TH: The reason I did this film is that I’ve never really made a film that would be available to younger audiences the way “Wonderstruck” was by design in its original concept as a graphic novel, as a young adult novel. But movies meant so much to me when I was a kid and certain films had such a kind of seismic effect on my imagination and my creative life I think as a kid sort of formed me as a creative being and I felt like this movie had the potential to do that because it does parallel two stories about kids 50 years apart traveling in similar paths through New York City but it also functions like a mystery in that you want to know why is a story from the ’20s and a story from the ’70s being paralleled. 

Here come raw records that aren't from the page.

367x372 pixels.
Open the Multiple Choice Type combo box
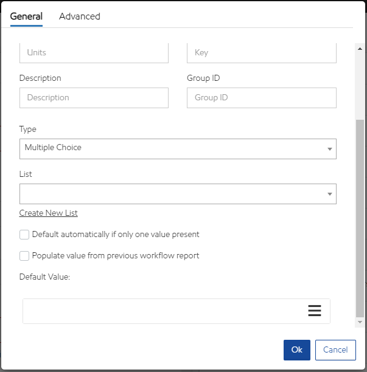170,148
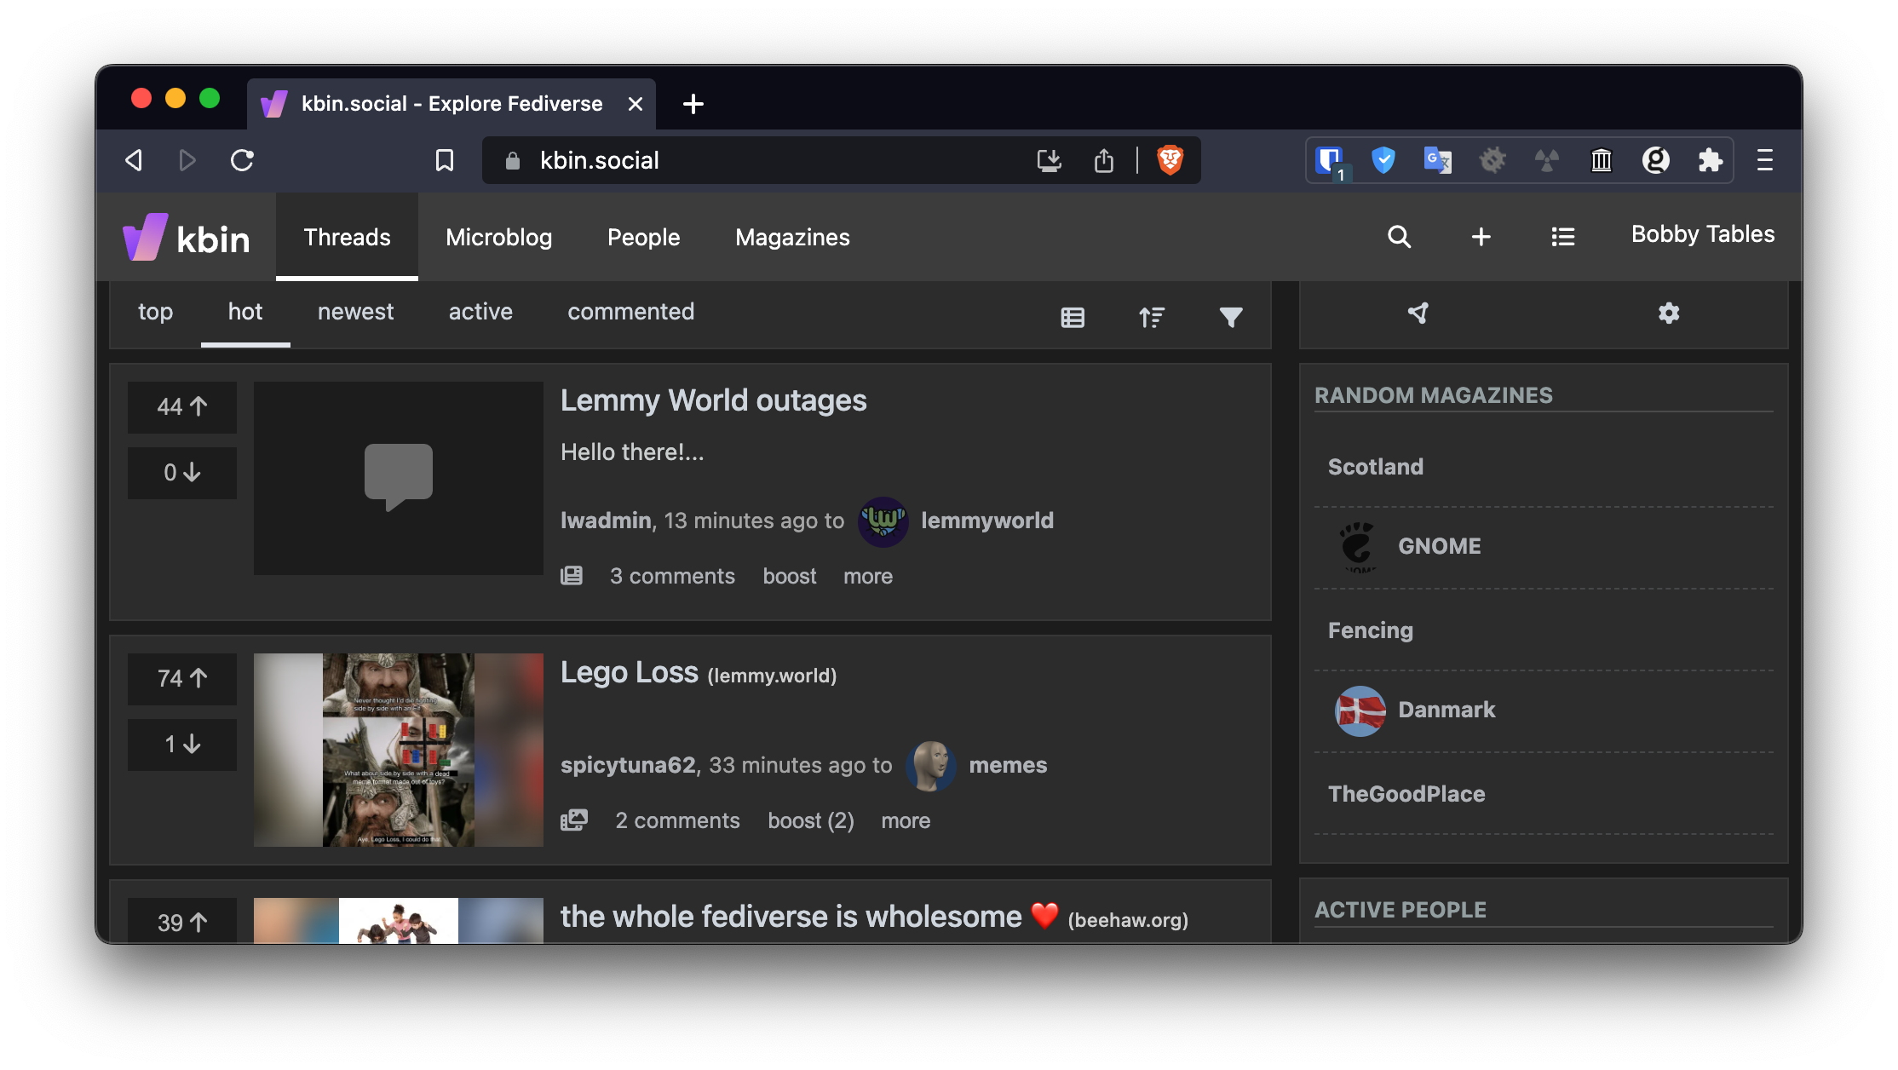Click the Brave browser shield icon
This screenshot has width=1898, height=1070.
click(1170, 159)
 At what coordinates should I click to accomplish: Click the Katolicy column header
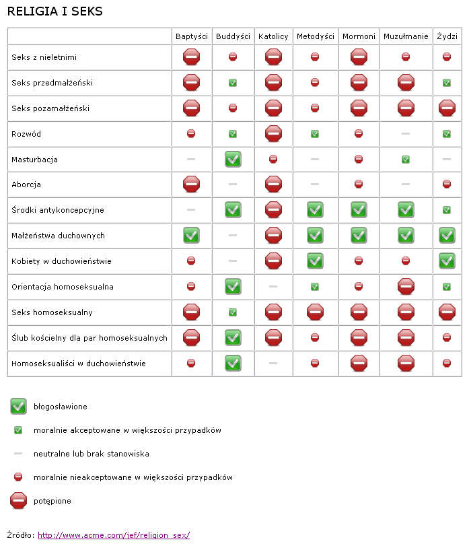tap(273, 36)
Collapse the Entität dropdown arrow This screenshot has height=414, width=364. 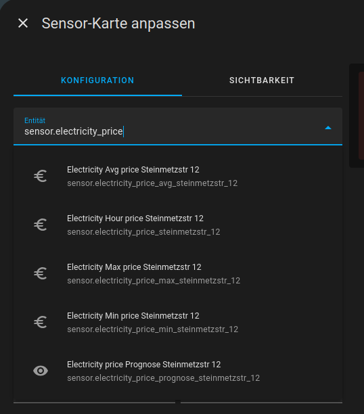coord(328,128)
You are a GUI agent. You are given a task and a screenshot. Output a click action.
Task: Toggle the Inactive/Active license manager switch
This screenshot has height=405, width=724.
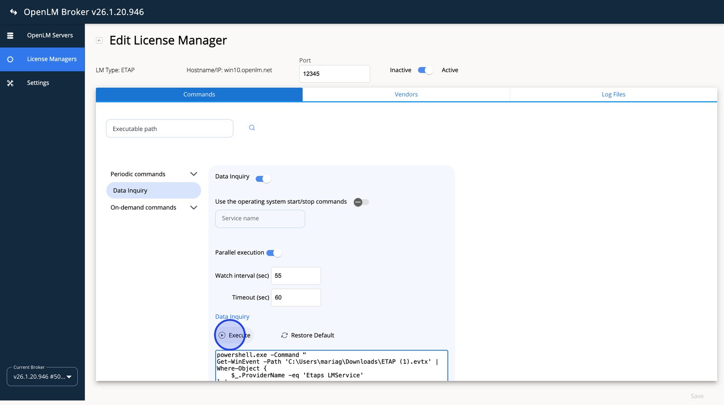tap(425, 70)
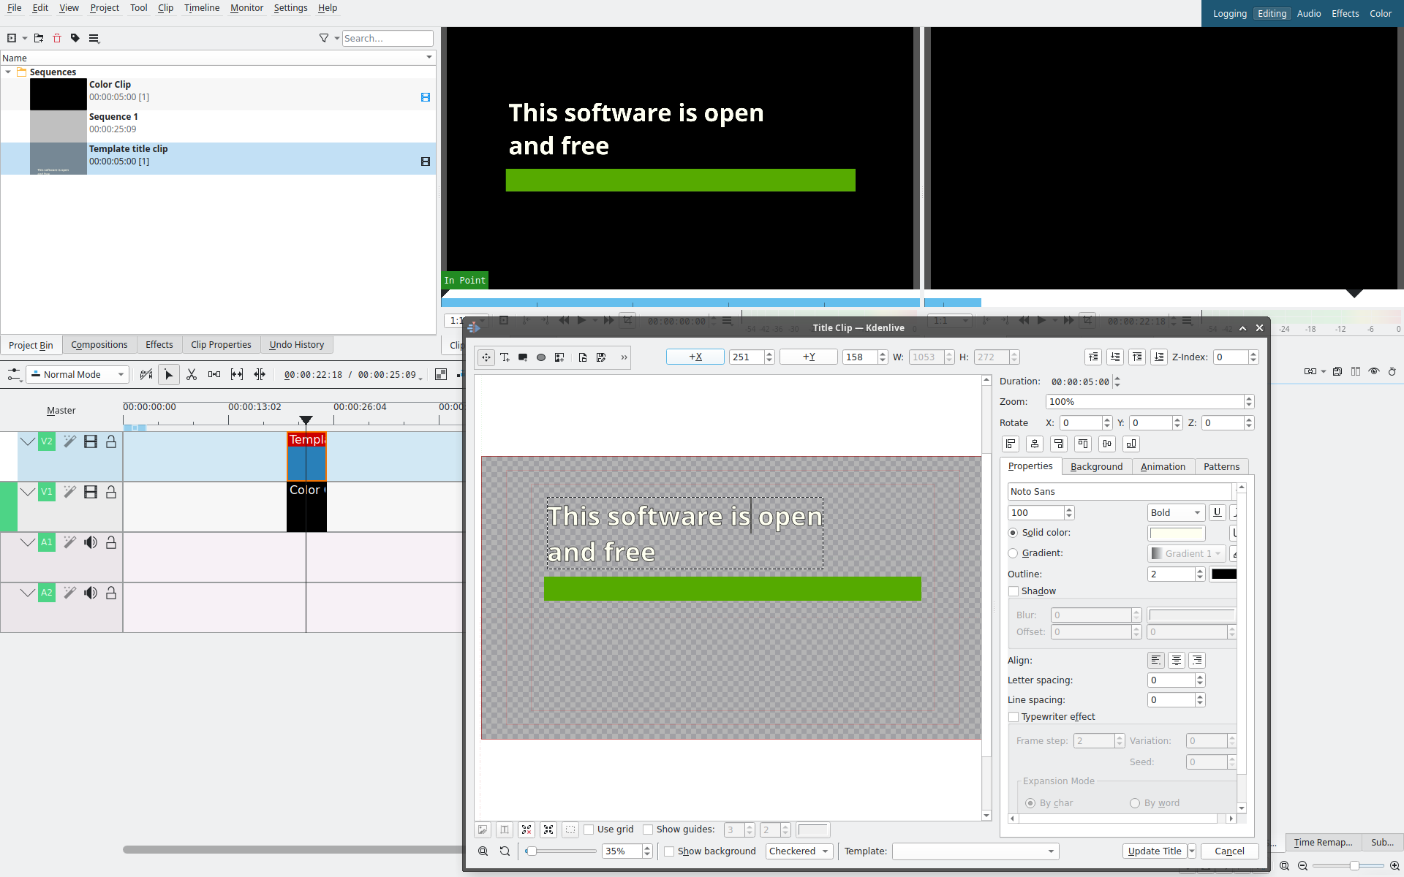Select the Gradient radio button
This screenshot has width=1404, height=877.
tap(1013, 553)
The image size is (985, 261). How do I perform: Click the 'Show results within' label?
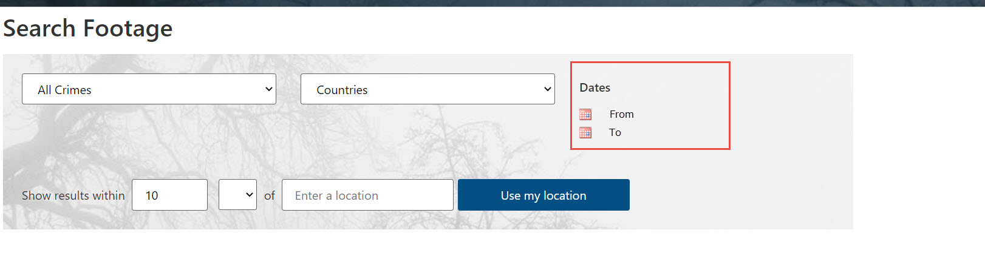(x=73, y=195)
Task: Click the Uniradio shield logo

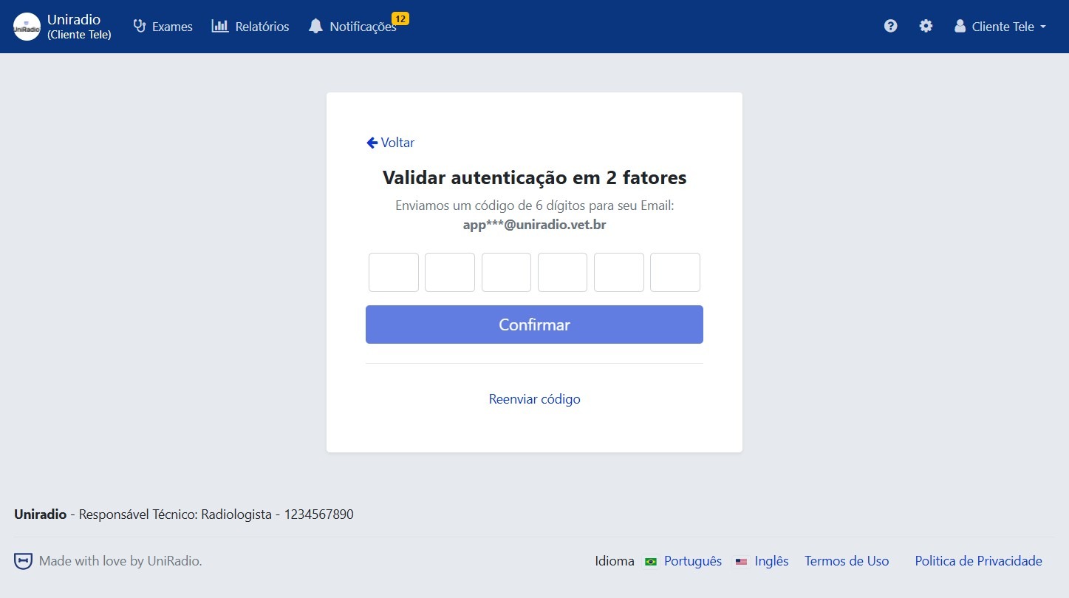Action: point(26,26)
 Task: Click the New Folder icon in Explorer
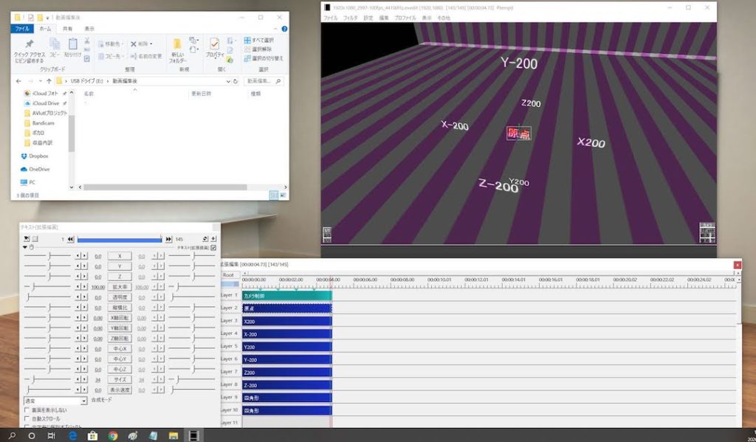click(x=177, y=48)
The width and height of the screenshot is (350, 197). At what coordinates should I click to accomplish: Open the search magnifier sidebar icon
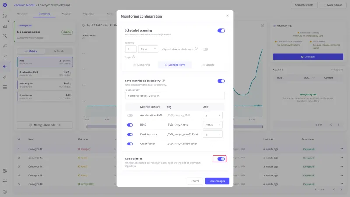tap(5, 36)
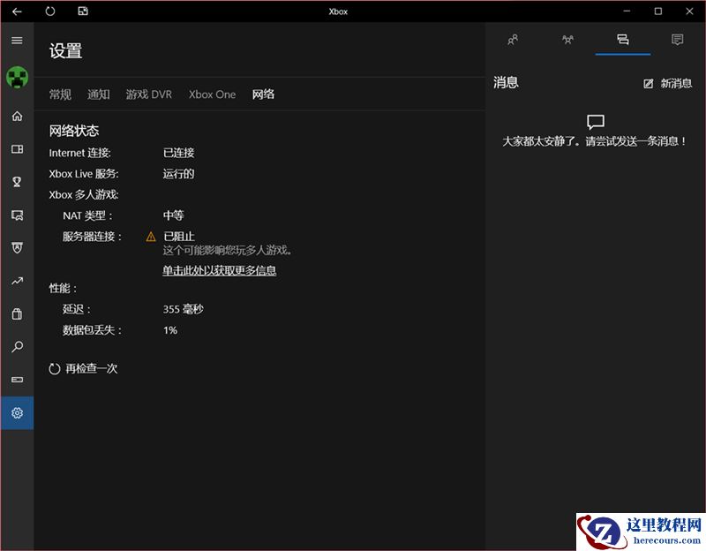Open the Game DVR sidebar icon
This screenshot has height=551, width=706.
16,215
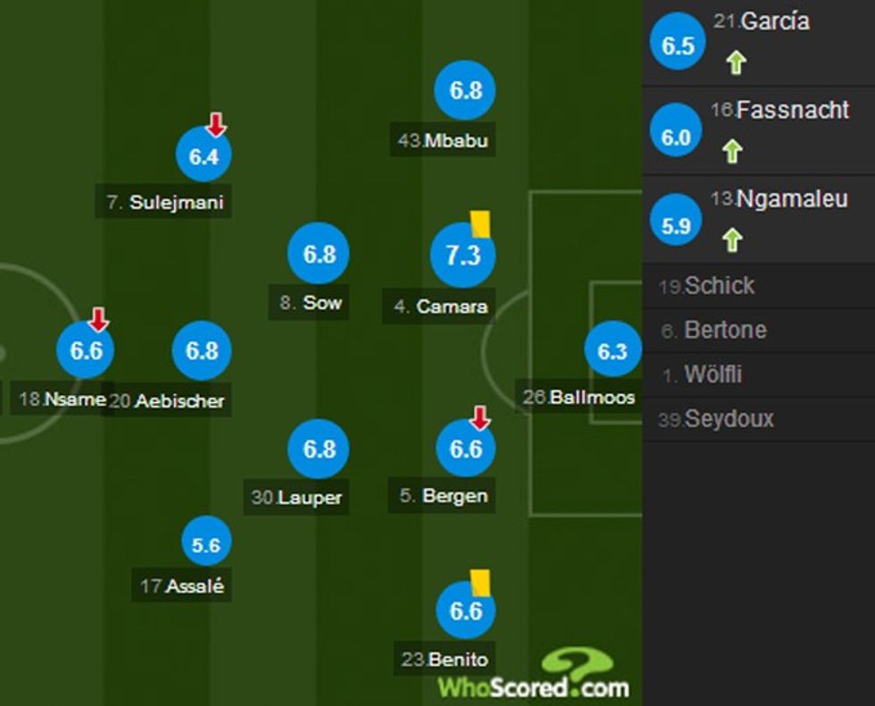Click green sub-on arrow under García

(737, 63)
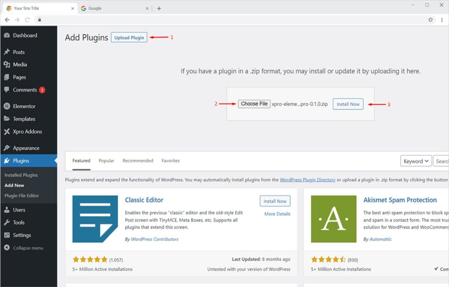Select the Recommended plugins tab

click(x=138, y=161)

There has to be a reason so the mystery component is what sort of holds the whole thing together but I think drives your interest throughout the film and ultimately those stories are answered by the film and what these kids figure out and their journeys about their lives and their own personal history so yeah, I was thinking a lot about – it wasn’t just from the point of kids, it was also the point of view of kids who don’t hear and how they navigate the world very, very differently and how particularly for men, the little boy in the ’70s who just lost his hearing.  Rose is born deaf, Ben becomes deaf through the course of the film.  All of a sudden everything becomes a new experience for him, a radically new experience.  He’s not only stepping into New York City in 1977 out of (inaudible) Minnesota which is like stepping into Oz, you know, from Kansas but also it’s how he sees the world and how pieces of information, visual information is cutting through his experience all the time so we use a lot more subjective camera shots in the ’70s portion of the film, different speeds.  It will go into slow motion as he’s looking around to kind of feel like you’re really tracking the world freshly and then in the ’20s portion of the film we were looking at really silent cinema and a lot of different kinds of silent films from the time and trying to evoke a more lyrical approach to Rose’s experience not as much from the strict point of view but looking at her more in relationship to her, you know, landscape but yeah, it was fantastic to work with the kids.  Also Oakes and I spent a day walking around the city with noise canceling headphones in pre-production just to feel like this slight sense of what that experience might be like and that really made an impact on me about how you see differently when you’re not hearing everything.

Sound Vs. Silence

TH: It’s often about how in this film those things are shuffled around and how the kind of normal hierarchy of senses are inverted. Information is not being told to you through dialogue, it’s is being told to you through observing.  Cinema is a visual medium, first and foremost, and I think there’s great, you know, traditions of film-makers who rely on dialogue to carry the film and have amazing dialogue in their stories from Lubitsch, through Woody Allen to Tarantino. You don’t consider the visual experience first and the auditory experience because I wanted the soundtrack to have a great dynamic range that could be as full throated as the lyrical – the orchestral portions in Rose’s story and then literally disintegrate into near silence in Ben’s experience, and sort of everything in between. So you really think about hearing and how much we sort of take it for granted as a hearing audience.